O debate sobre as biografias não-autorizadas está de volta, agora que o assunto será julgado pelo STF. É incrível como estamos atrasados no Brasil, e como ainda há gente que prega abertamente a censura, ainda que disfarçada sob o manto da “preservação da privacidade”. Aqui nos Estados Unidos você encontra inúmeras biografias não-autorizadas nas livrarias, a coisa mais normal do mundo. Mas vai ver o Brasil tem muito a ensinar aos americanos sobre liberdade, não é mesmo?

A única biografia que serve é a não-autorizada, pois a consentida não é biografia, e sim extensão do departamento de marketing pessoal. Mas a resistência ainda é grande, pois não somos um país com a cultura da liberdade. Já apresentei vários argumentos em defesa da liberdade de expressão, incluindo as biografias dos famosos e das figuras públicas. Podem ser vistos aqui, aqui ou aqui.

A turma da censura, porém, continua irredutível, achando que existe uma legitimidade em se vetar biografias, pois invadem o direito de privacidade do famoso.
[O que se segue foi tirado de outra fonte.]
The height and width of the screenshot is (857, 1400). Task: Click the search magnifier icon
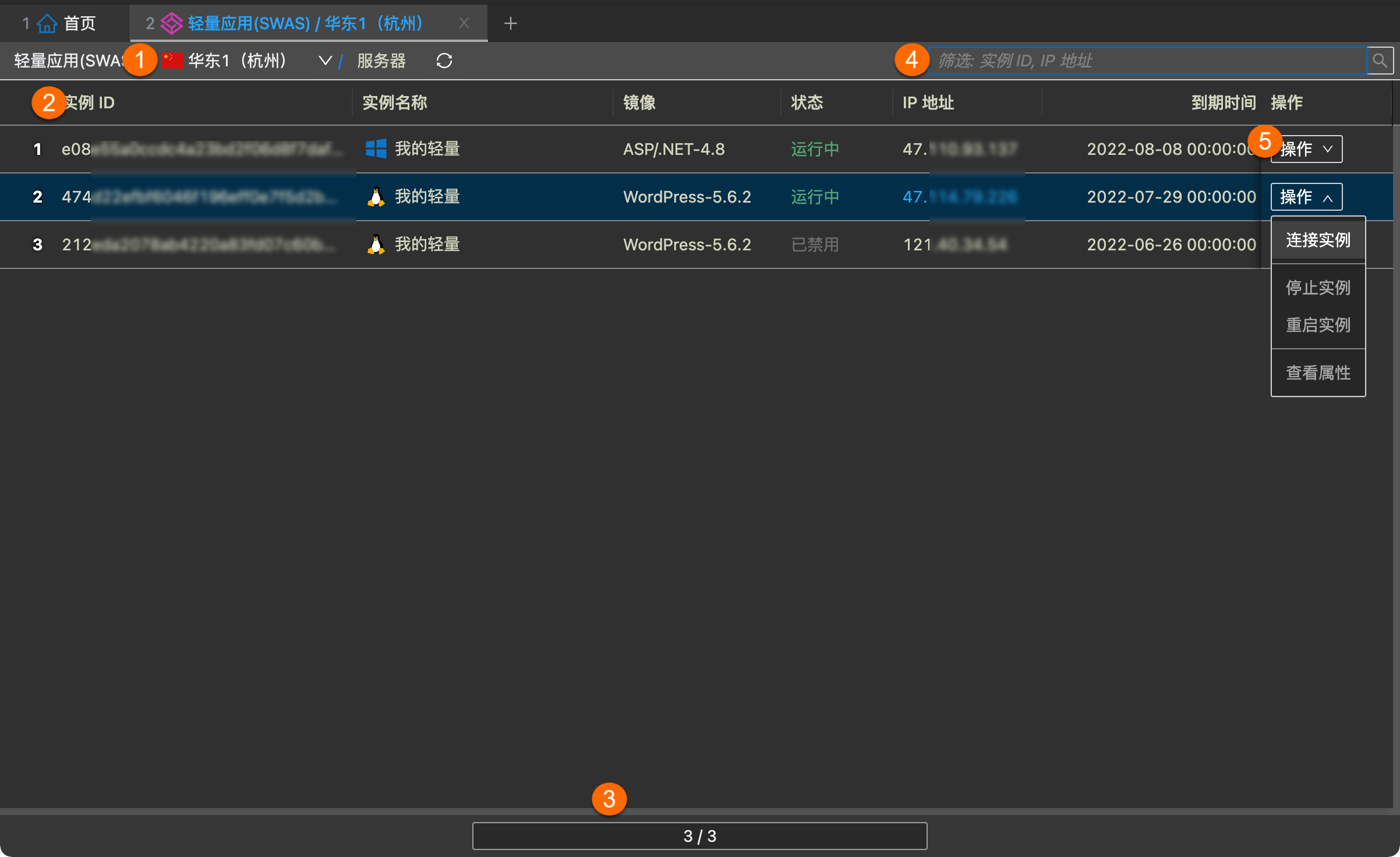1380,61
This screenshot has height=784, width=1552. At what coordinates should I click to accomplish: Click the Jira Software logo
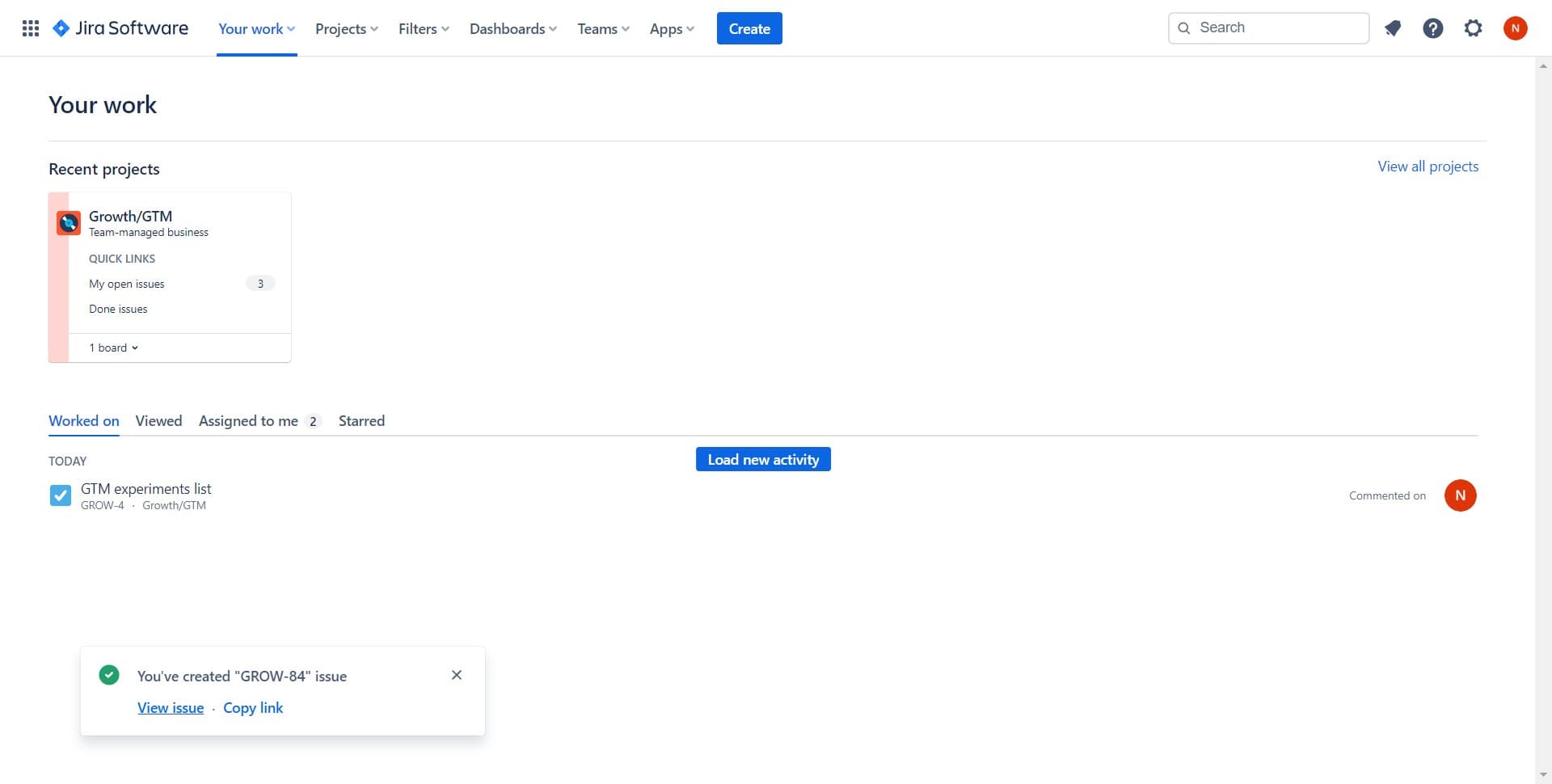point(120,27)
Hoje foi o ator Herson Capri, aquele que escreveu um patético texto em defesa da reeleição de Dilma (devidamente rebatido aqui), quem defendeu a censura, rebatendo um texto de Cacá Diegues (ele mesmo um esquerdista, mas defensor da liberdade das biografias):

Se a liberdade de ir e vir tem restrições, se a liberdade religiosa tem restrições, se as liberdades políticas têm as suas restrições e, enfim, se toda liberdade de alguém vai até onde ela atinge a liberdade do outro, por que então a liberdade de expressão não há de ter nenhuma regulação, nenhum limite? O que exatamente a torna absoluta e acima das outras? Tudo na vida e no mundo precisa de limites e a liberdade de expressão também necessita dos seus para ser realmente exercida na sua plenitude. Regular um direito não é censura. Censura à liberdade de expressão é outra coisa, é proibir artigos, é impedir a circulação de notícias, é vetar opiniões contrárias, é manipular os fatos, fechar jornais, atitudes perniciosas que nós já conhecemos muito bem da nossa história recente. Ninguém pode ser a favor da censura.

Chama a minha atenção o desprezo pelo outro direito em questão, um direito que se levou milênios para a sua conquista: o direito à privacidade. A vida privada é privada! Está restrita apenas ao cidadão e ao seu círculo íntimo, ou a quem ele autorizar. Estou falando de vida íntima, não dos crimes escondidos ou jogados para baixo do tapete. Esses têm que ser investigados, julgados e punidos. Mas se o direito à propriedade privada é sagrado, por que o direito ao uso intelectual ou comercial da própria vida privada não é? Se a propriedade privada pode ser protegida a ponto de se poder expulsar um invasor não autorizado até com violência, por que a privacidade é tratada com tanto desprezo como se fosse um direito secundário? Será uma questão financeira? Se for, quem tem o direito de ganhar com a sua vida privada é o próprio biografado, não um terceiro, seja ele um biógrafo ou uma empresa editora.

Ninguém costuma defender a censura de forma escancarada. Sempre tenta vendê-la sob o manto da hipocrisia, da defesa de outro direito qualquer. Não muda sua essência: é censura sim. Impedir artigos, vetar opiniões contrárias ou manipular fatos, como diz o ator, é exatamente o que essa lei faz, ao não permitir que biografias de pessoas públicas sejam escritas livremente. A analogia do ator com a propriedade privada é equivocada: ninguém está invadindo sua casa ou sua vida no caso da biografia, e sim relatando fatos públicos ou opiniões de outras pessoas sobre alguém famoso. O que Fulano sabe ou pensa sobre Cicrano não é propriedade de Cicrano, mas de Fulano, e é seu direito expor isso.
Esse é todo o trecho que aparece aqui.